*Set task 1*
Translate this sentence from the passage about Charlton below into Spanish: "Whilst acknowledging the credentials above, two aspects of the story struck me as somewhat odd."

═══ Selected passage

This no doubt however ends any hope that some of us hold, that we might again see Yassin Moutaouakil's potential fulfilled in a Charlton shirt.

The Frenchman hasn't even been mentioned on the club's website since 1st May, a ridiculous situation for a player still under contract, and who arrived for a not insubstantial fee only two years ago.

Who knows if rumours about his moody nature are true, but there's a genuine talent hiding there waiting to be prized out.

Indeed after I witnessed his first couple of appearances, I predicted he'd be snapped up by Arsene Wenger to join his French legion.

On a different note, happy 23rd birthday for Saturday, Yassin. Bet the club doesn't send you a card.


First Class Mail

The Mail on Sunday may be more right wing than Lloyd Sam, but its Charlton connections are impeccable thanks to the sports columnist and fellow Addick, Patrick Collins.

Thus if readers weren't already shocked enough by the paper's inevitable stories about limitless immigration, the shock news that Charlton were on the brink might have pushed them over the edge.

Whilst acknowledging the credentials above, two aspects of the story struck me as somewhat odd.

Firstly, the claim that the club has debts of £40million was not reflected in its most recent accounts. At 30 Jun 2008, the auditors signed off on the opinion that the club had total long-term debts of £21million, of which £15million was owed to those Directors that participated in the bond issue.

Since the date of the accounts, the club sold Madjid Bougherra (£2.5m), Marcus Bent (£1m), and Mark Hudson (£1.1m). It also sold the training ground and other property, back to the Directors.

══════

*Set task 2*
Please report every line of the records below that contains the string "editor".

═══ Supplied data

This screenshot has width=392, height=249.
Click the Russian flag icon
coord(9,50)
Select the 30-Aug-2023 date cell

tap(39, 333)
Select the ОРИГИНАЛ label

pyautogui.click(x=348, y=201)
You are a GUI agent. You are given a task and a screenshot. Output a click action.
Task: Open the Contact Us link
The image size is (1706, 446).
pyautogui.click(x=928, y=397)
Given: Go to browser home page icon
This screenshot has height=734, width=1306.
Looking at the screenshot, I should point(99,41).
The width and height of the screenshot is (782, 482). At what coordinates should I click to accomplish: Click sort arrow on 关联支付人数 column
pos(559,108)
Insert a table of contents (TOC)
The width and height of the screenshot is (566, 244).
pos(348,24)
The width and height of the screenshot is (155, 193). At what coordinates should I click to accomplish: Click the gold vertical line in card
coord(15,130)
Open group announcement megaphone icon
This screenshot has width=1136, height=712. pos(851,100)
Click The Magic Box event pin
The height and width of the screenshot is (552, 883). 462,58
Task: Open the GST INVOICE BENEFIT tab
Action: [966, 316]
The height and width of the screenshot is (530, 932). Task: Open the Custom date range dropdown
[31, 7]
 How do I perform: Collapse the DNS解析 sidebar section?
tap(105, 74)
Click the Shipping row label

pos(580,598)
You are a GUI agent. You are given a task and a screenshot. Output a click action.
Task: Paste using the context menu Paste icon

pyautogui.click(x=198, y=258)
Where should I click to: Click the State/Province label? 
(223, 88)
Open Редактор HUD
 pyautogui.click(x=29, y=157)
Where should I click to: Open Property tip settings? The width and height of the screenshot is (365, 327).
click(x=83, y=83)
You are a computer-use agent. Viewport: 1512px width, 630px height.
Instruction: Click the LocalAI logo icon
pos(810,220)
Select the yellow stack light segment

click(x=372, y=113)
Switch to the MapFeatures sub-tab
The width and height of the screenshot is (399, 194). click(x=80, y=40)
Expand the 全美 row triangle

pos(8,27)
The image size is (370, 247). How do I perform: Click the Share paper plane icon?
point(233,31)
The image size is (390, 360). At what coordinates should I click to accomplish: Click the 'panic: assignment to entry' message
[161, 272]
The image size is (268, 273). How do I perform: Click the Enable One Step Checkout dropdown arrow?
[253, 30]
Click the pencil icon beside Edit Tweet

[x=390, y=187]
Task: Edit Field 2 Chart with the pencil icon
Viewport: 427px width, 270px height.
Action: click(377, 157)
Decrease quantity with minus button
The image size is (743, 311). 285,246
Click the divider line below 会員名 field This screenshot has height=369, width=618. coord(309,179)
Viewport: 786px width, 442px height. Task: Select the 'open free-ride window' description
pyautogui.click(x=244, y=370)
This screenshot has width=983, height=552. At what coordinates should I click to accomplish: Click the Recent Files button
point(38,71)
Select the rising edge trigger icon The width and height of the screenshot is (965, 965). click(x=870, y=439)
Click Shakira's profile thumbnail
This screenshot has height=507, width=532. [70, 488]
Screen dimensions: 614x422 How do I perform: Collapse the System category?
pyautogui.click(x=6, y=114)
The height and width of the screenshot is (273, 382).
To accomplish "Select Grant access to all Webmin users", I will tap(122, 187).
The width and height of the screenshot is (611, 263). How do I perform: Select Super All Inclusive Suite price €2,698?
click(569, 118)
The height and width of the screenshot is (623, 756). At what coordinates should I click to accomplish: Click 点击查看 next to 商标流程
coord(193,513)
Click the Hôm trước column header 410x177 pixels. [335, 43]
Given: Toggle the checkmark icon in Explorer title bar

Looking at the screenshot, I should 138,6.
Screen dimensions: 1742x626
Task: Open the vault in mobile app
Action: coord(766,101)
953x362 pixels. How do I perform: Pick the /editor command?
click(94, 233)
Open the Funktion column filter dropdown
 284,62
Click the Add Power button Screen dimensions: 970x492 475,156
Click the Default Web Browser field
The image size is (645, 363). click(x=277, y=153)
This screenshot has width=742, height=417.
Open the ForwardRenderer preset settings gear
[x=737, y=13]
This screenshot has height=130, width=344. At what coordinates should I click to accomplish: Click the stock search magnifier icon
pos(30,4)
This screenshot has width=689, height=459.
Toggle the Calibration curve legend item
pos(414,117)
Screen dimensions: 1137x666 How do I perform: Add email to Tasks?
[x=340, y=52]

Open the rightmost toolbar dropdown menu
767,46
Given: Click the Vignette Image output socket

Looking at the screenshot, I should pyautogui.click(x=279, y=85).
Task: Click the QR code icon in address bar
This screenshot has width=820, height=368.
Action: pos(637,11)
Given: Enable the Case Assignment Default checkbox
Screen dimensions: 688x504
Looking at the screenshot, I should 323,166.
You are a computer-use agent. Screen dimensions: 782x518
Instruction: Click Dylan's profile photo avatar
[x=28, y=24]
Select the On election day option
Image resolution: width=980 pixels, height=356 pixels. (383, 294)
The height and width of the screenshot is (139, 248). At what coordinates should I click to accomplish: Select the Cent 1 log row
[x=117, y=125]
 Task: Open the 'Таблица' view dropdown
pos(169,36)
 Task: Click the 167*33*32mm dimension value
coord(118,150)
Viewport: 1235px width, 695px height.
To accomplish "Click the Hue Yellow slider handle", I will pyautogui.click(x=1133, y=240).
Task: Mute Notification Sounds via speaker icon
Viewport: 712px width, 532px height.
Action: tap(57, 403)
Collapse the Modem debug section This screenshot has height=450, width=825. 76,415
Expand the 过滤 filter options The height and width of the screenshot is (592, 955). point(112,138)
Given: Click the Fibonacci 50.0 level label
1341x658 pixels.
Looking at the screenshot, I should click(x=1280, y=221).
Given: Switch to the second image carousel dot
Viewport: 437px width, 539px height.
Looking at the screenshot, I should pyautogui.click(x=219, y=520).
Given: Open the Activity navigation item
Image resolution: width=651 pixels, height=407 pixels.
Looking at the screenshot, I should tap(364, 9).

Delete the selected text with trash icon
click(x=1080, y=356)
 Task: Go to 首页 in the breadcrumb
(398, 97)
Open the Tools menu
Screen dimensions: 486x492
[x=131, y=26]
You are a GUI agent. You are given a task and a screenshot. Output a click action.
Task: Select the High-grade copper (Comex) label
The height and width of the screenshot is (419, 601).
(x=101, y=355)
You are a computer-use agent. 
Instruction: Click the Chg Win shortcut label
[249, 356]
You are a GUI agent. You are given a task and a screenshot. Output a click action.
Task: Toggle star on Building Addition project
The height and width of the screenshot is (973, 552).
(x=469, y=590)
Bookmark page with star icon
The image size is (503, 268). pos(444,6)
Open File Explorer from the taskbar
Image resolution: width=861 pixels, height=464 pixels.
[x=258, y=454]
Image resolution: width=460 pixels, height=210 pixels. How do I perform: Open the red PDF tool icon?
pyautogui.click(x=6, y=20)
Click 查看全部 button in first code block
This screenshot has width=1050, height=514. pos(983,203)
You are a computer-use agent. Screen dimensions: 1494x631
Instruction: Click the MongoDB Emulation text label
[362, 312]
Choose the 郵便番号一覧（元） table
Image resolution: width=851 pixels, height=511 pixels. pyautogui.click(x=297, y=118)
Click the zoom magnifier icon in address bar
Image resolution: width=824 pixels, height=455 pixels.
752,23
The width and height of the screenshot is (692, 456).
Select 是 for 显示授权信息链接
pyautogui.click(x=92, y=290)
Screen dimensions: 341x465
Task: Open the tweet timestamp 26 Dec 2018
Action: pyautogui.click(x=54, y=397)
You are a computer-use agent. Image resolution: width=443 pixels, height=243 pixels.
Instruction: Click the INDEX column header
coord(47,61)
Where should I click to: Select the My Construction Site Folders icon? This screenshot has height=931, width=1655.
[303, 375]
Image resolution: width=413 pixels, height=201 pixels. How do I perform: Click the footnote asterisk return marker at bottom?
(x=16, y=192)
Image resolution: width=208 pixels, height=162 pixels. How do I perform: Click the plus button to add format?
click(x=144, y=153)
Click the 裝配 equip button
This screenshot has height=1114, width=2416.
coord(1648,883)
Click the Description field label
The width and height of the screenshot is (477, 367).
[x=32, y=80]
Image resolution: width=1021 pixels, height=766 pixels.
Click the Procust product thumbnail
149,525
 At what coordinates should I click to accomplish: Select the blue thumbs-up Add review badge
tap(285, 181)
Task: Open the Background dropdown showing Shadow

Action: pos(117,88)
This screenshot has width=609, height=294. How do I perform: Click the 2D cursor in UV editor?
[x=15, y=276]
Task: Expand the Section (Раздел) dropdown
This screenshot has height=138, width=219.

══════

*Answer 1*
Aunque reconozco las credenciales mencionadas arriba, dos aspectos de la historia me parecieron algo extraños.

*Answer 2*
953x362 pixels. How do I perform: Pick the /editor command?
This screenshot has width=609, height=294. How do I perform: Click the 2D cursor in UV editor?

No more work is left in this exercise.